Костя получил ранение еще во время переправы. Фашисты были готовы к речной атаке и встретили силуэты плескавших веслами лодок шквальным огнем. Пулеметы и минометы секли и рвали поверхность воды с такой плотностью, что казалось, вода закипает. Протяжный рев, потом шлепок мины о воду и тут же «ба-бах» — сноп кипящей воды взметается вверх. Несколько лодок и плотов сварились в этом кипятке. Прямые попадания мин в долю секунды превратили дерево плотов и плоть солдат в кровавую мешанину, разбавленную речной водой. Пулеметные очереди, шныряя по ночной глади, цеплялись за какую-то из лодок и принимались кромсать борта, весла, сжимавшие их руки. Расстреливали методично, пока не оставалось в лодке никого в живых. Кто-то, уже схватив одну или две пули, в отчаянии прыгал в воду, ища там спасения. Но немецкие пулеметчики доставали их и в воде. Добивали барахтающегося, пока его труп или еще живое, но беспомощное тело не исчезало в непроглядной, зыбучей бугской мгле.
Фролов, несмотря на пробитую пулей грудь, добрался вплавь до противоположного берега. Выбравшись одним из первых на илистую глину, коченеющий от ледяной воды и потери крови, он занял оборону и тут же открыл огонь из своего ППШ по пулеметным гнездам противника. Костя сумел замкнуть на себя работу двух пулеметчиков. Его жизнь вместе с кровью по капле уходила в холодный мокрый песок, а он бил по фашистам, пока были силы нажимать на курок, пока давая товарищам, гребущим из последних жил кто веслами, кто досками, возможность преодолеть «мертвую» зону кипящей от раскаленного свинца воды.
V
Утром, сразу после боя, они вернулись на берег за телом Кости Фролова. Это было еще до того, как Бондарь зажег в небе «мессера» из своего пулемета. Фролов лежал чуть выше кромки воды, в какой-то неестественно перекрученной позе. Пуля от немецкого пулемета вошла в его правое плечо и, выйдя насквозь через левую лопатку, перекрутила верх туловища. Заострившееся лицо жутко глядело в серую хмарь низкого неба. Застывшие веки убитого не закрывались. После двух неудачных попыток это сделать Андрей отдернул ладонь. Она сама собой сжалась в кулак Мертвец, белый и обжигающе холодный, больше напоминал не Костю Фролова, а обряженный в телогрейку кусок льда. Казалось, растает сейчас сам собой, не оставив и следа на мокром песке.

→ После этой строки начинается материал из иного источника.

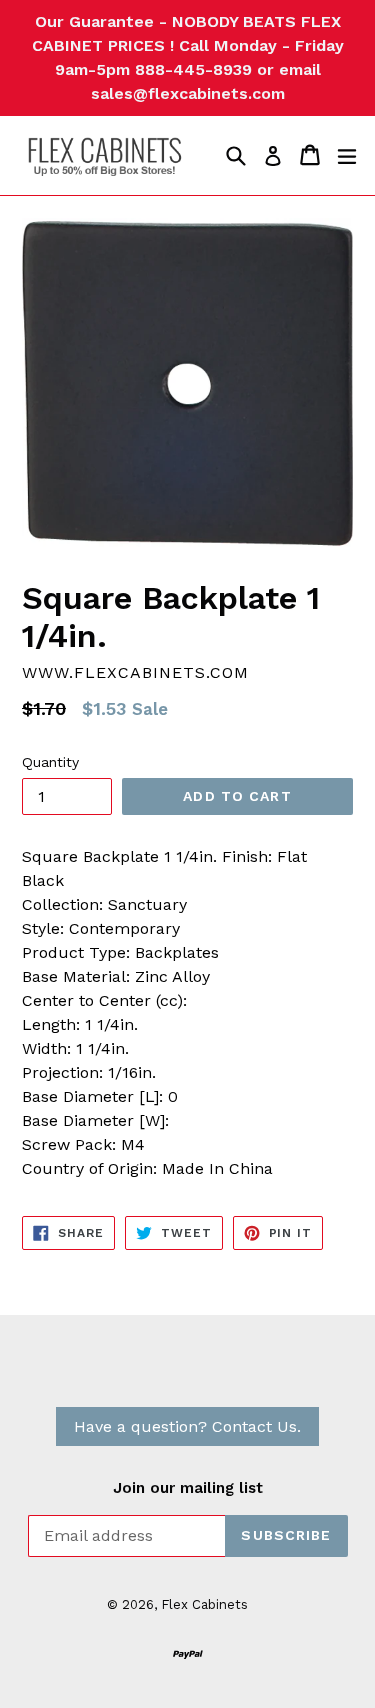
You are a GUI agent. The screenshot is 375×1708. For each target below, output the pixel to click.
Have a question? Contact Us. (187, 1426)
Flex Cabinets (204, 1604)
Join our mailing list (188, 1488)
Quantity (50, 762)
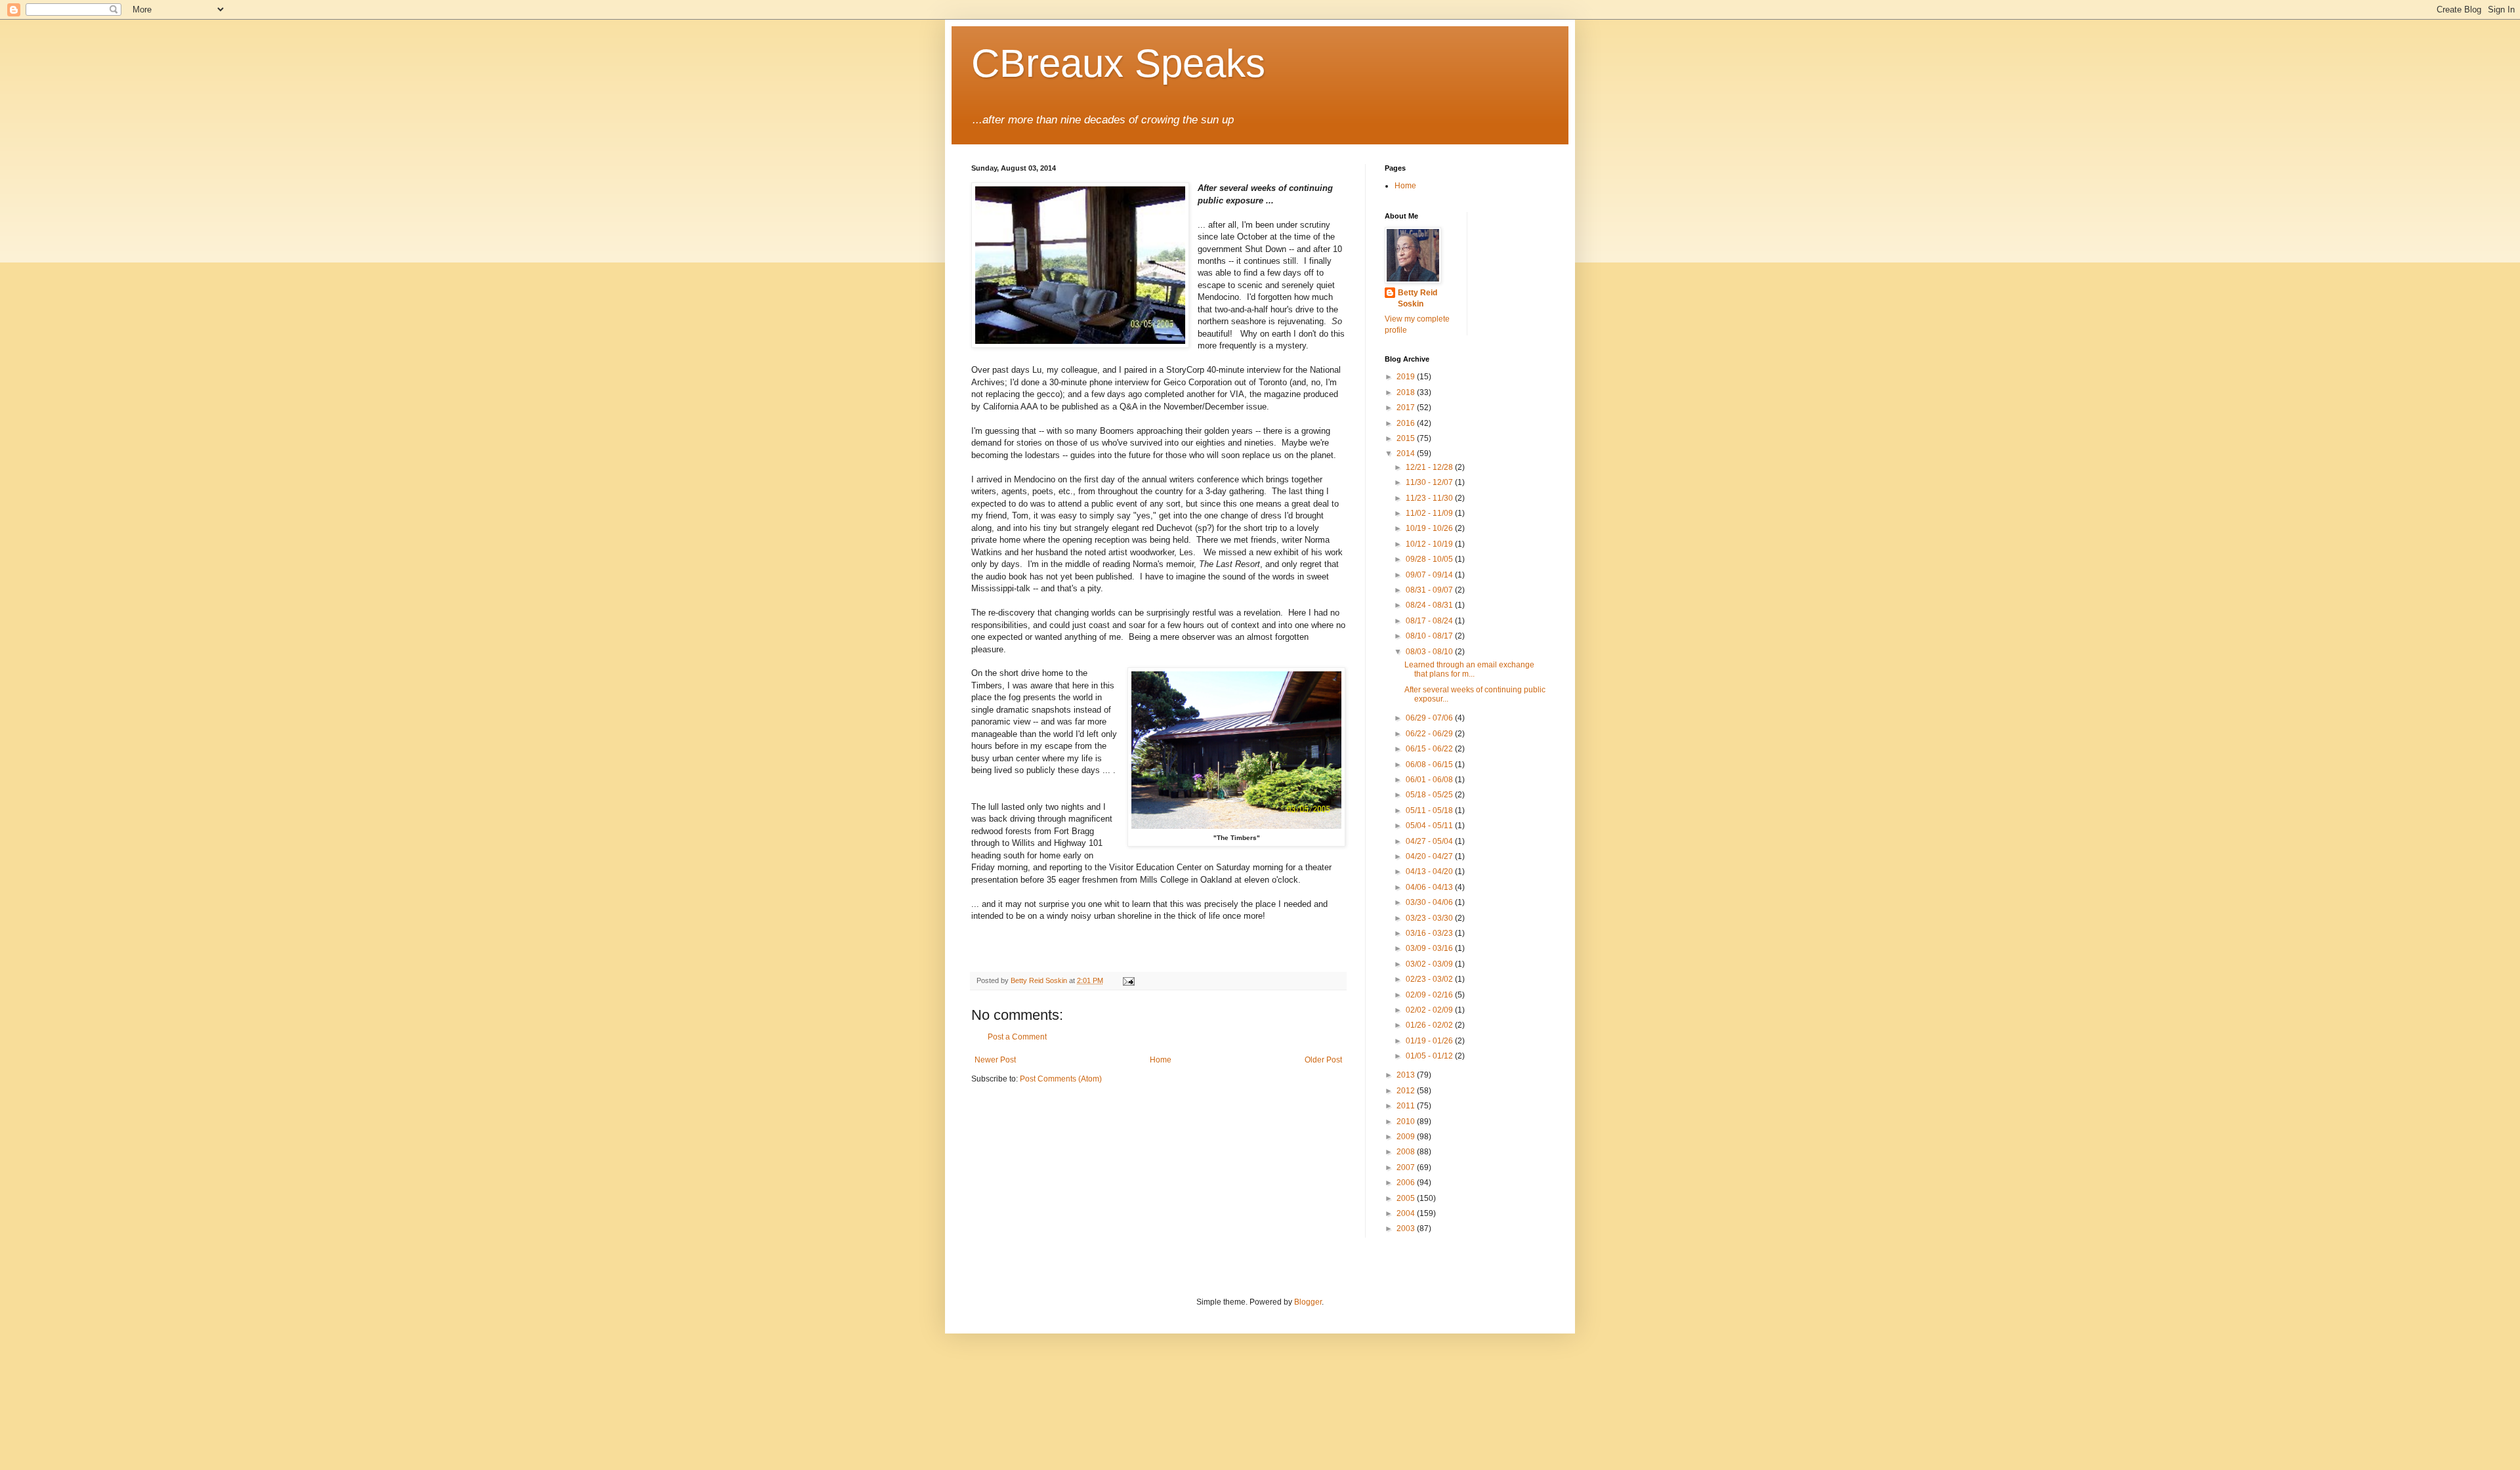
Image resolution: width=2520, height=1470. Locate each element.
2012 (1406, 1090)
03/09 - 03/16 (1430, 948)
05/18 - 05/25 (1430, 794)
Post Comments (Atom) (1061, 1078)
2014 (1406, 453)
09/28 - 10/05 (1430, 559)
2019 (1406, 376)
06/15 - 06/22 (1430, 748)
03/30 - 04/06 (1430, 902)
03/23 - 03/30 (1430, 918)
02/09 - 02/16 (1430, 994)
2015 (1406, 438)
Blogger (1308, 1302)
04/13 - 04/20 (1430, 871)
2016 (1406, 423)
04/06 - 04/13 (1430, 887)
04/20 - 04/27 (1430, 856)
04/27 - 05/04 (1430, 841)
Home (1160, 1059)
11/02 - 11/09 (1430, 513)
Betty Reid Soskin (1417, 298)
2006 (1406, 1182)
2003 (1406, 1228)
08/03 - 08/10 (1430, 651)
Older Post (1323, 1059)
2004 (1406, 1213)
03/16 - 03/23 (1430, 933)
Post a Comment (1017, 1036)
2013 (1406, 1075)
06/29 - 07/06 (1430, 718)
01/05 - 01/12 (1430, 1055)
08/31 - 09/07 (1430, 590)
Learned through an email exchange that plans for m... (1469, 669)
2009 (1406, 1136)
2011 (1406, 1105)
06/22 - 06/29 (1430, 733)
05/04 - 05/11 (1430, 825)
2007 (1406, 1167)
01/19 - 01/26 (1430, 1040)
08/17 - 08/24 (1430, 620)
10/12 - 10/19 (1430, 544)
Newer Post (995, 1059)
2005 (1406, 1198)
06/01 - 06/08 (1430, 779)
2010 (1406, 1121)
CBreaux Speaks (1118, 63)
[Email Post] (1128, 980)
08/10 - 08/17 (1430, 635)
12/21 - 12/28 (1430, 467)
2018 (1406, 392)
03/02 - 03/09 (1430, 964)
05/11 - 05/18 (1430, 810)
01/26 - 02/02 (1430, 1025)
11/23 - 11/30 (1430, 498)
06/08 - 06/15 (1430, 764)
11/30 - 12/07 (1430, 482)
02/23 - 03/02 (1430, 979)
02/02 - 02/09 (1430, 1010)
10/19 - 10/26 (1430, 528)
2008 (1406, 1151)
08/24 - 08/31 (1430, 605)
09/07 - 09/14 (1430, 574)
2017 (1406, 407)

Окоченевшие пальцы Кости намертво вцепились в автомат. Попов тщетно пытался их разжать, пока Аникин не остановил его. «Хватит… Так возьмем…» Неужто он захотел забрать ППШ с собой на тот свет? Так, с оружием, как с иконой, в мертвых руках, с распахнутыми мертвыми глазами, они его и подняли.
Снизу, под окостеневшим, негнущимся трупом, обнажилось на влажном песке бурое пятно. Это была его кровь, вытекшая из него жизнь. Вернее, уже не его. Теперь она навечно впиталась в этот кусок глинистой почвы в нескольких шагах от крайней хаты села, именуемого Виноградный Сад. Название это так веселило и будоражило убитого Костю Фролова. И его побуревшая кровь вдруг показалась Аникину нечаянно пролитым на песок домашним красным вином.
Много ребят щедро полили своей кровью землицу в том Саду, будь он проклят… А вот теперь они снова на берегу реки, и снова поставлен приказ любыми силами зацепиться за тот берег. А село и реку зовут по-другому, и легче от этого не становится. Незавертайловка… Это ж надо так назваться. Вот уж точно — лучше бы сюда не соваться и бежать отсель подобру-поздорову. Да только путь один — вперед, вплавь, на запад. В самую разинутую пасть фашистской гидре. Разинула хлебало свое во всю ширь Днестра и словно дразнит: ну-ка, сунься. Вот и комбат приказывает: сунься. И никаких вариантов. Так-то вот. Так что одна тебе дорога — в Днестр…
Это слово буравит Аникина, вертится в его усталом мозгу, преследует его как наваждение. Днестр, Днестр, Днестр… Что-то колючее, железное и жесткое слышится в нем. Стук станкового пулемета, неумолимый и гадкий, как смерть: стр… стр… тра-та-та… стрелять… стр… И дно — мертвое, непроглядное, холодное. Мокрое, как могила Кости Фролова. Днестр… Как выдох огромного водяного дракона. Блестя стальными чешуйками, он глухо ворочается там, в ночной темноте, и как бы предупреждает: не суйся, а то проглочу, не суйся, а то… стр…
VI
— Товарищ командир… товарищ командир…
Андрей даже вздрогнул от неожиданности.
Зайченко тряс его за плечо.
— Вот бисова душа… Едрить твою кочерыжку, — с досадой сплюнул Бондарь, тут же ткнув Зайченко в бок. — Что ж ты командиру роздыху не даешь? Не видишь, что ль, прикорнул малеха товарищ старшина-
Андрей и сам не заметил, как задремал.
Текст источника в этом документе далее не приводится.